#### Exercise instructions
Reproduce the material below verbatim, line for line, without altering any character.

#### Data supplied

********************

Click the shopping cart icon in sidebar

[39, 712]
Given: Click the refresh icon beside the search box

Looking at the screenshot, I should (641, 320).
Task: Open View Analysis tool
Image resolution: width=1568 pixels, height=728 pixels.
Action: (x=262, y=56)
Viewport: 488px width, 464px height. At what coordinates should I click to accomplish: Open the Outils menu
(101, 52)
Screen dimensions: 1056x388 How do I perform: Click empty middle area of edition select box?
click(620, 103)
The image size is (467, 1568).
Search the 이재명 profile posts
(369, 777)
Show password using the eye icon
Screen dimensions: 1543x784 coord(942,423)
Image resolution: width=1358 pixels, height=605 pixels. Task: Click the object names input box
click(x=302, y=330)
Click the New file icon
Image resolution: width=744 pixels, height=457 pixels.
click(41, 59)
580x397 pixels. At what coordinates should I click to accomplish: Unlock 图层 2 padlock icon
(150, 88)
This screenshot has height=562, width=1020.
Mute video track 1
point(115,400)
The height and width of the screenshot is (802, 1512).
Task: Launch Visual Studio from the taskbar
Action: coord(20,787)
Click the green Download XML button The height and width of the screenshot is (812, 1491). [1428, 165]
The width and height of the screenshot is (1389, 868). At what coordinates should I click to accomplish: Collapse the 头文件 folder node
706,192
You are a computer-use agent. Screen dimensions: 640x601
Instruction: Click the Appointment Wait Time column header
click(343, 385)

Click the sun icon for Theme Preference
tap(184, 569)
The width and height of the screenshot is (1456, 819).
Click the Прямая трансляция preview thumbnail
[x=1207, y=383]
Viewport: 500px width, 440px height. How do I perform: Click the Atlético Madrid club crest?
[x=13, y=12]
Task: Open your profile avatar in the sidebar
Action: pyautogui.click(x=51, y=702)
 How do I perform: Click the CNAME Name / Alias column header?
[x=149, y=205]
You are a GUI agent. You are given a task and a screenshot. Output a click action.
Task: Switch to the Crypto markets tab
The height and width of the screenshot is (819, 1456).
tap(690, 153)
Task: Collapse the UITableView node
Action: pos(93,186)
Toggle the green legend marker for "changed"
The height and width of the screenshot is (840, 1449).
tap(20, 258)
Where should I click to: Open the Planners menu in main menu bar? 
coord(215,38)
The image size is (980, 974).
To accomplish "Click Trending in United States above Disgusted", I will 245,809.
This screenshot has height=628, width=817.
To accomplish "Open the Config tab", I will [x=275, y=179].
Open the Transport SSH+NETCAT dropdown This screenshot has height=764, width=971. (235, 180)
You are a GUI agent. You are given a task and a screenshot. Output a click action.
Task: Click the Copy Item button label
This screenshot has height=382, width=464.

********************

#### Completed task
Click the shopping cart icon in sidebar

[39, 712]
Given: Click the refresh icon beside the search box

Looking at the screenshot, I should (641, 320).
Task: Open View Analysis tool
Image resolution: width=1568 pixels, height=728 pixels.
Action: (x=262, y=56)
Viewport: 488px width, 464px height. At what coordinates should I click to accomplish: Open the Outils menu
(101, 52)
Screen dimensions: 1056x388 How do I perform: Click empty middle area of edition select box?
click(620, 103)
The image size is (467, 1568).
Search the 이재명 profile posts
(369, 777)
Show password using the eye icon
Screen dimensions: 1543x784 coord(942,423)
Image resolution: width=1358 pixels, height=605 pixels. Task: Click the object names input box
click(x=302, y=330)
Click the New file icon
Image resolution: width=744 pixels, height=457 pixels.
click(41, 59)
580x397 pixels. At what coordinates should I click to accomplish: Unlock 图层 2 padlock icon
(150, 88)
This screenshot has height=562, width=1020.
Mute video track 1
point(115,400)
The height and width of the screenshot is (802, 1512).
Task: Launch Visual Studio from the taskbar
Action: coord(20,787)
Click the green Download XML button The height and width of the screenshot is (812, 1491). [1428, 165]
The width and height of the screenshot is (1389, 868). At what coordinates should I click to accomplish: Collapse the 头文件 folder node
706,192
You are a computer-use agent. Screen dimensions: 640x601
Instruction: Click the Appointment Wait Time column header
click(343, 385)

Click the sun icon for Theme Preference
tap(184, 569)
The width and height of the screenshot is (1456, 819).
Click the Прямая трансляция preview thumbnail
[x=1207, y=383]
Viewport: 500px width, 440px height. How do I perform: Click the Atlético Madrid club crest?
[x=13, y=12]
Task: Open your profile avatar in the sidebar
Action: pyautogui.click(x=51, y=702)
 How do I perform: Click the CNAME Name / Alias column header?
[x=149, y=205]
You are a GUI agent. You are given a task and a screenshot. Output a click action.
Task: Switch to the Crypto markets tab
The height and width of the screenshot is (819, 1456).
tap(690, 153)
Task: Collapse the UITableView node
Action: pos(93,186)
Toggle the green legend marker for "changed"
The height and width of the screenshot is (840, 1449).
tap(20, 258)
Where should I click to: Open the Planners menu in main menu bar? 
coord(215,38)
The image size is (980, 974).
To accomplish "Click Trending in United States above Disgusted", I will 245,809.
This screenshot has height=628, width=817.
To accomplish "Open the Config tab", I will [x=275, y=179].
Open the Transport SSH+NETCAT dropdown This screenshot has height=764, width=971. (235, 180)
You are a GUI agent. You are given a task and a screenshot. Output a click action.
Task: Click the Copy Item button label
This screenshot has height=382, width=464.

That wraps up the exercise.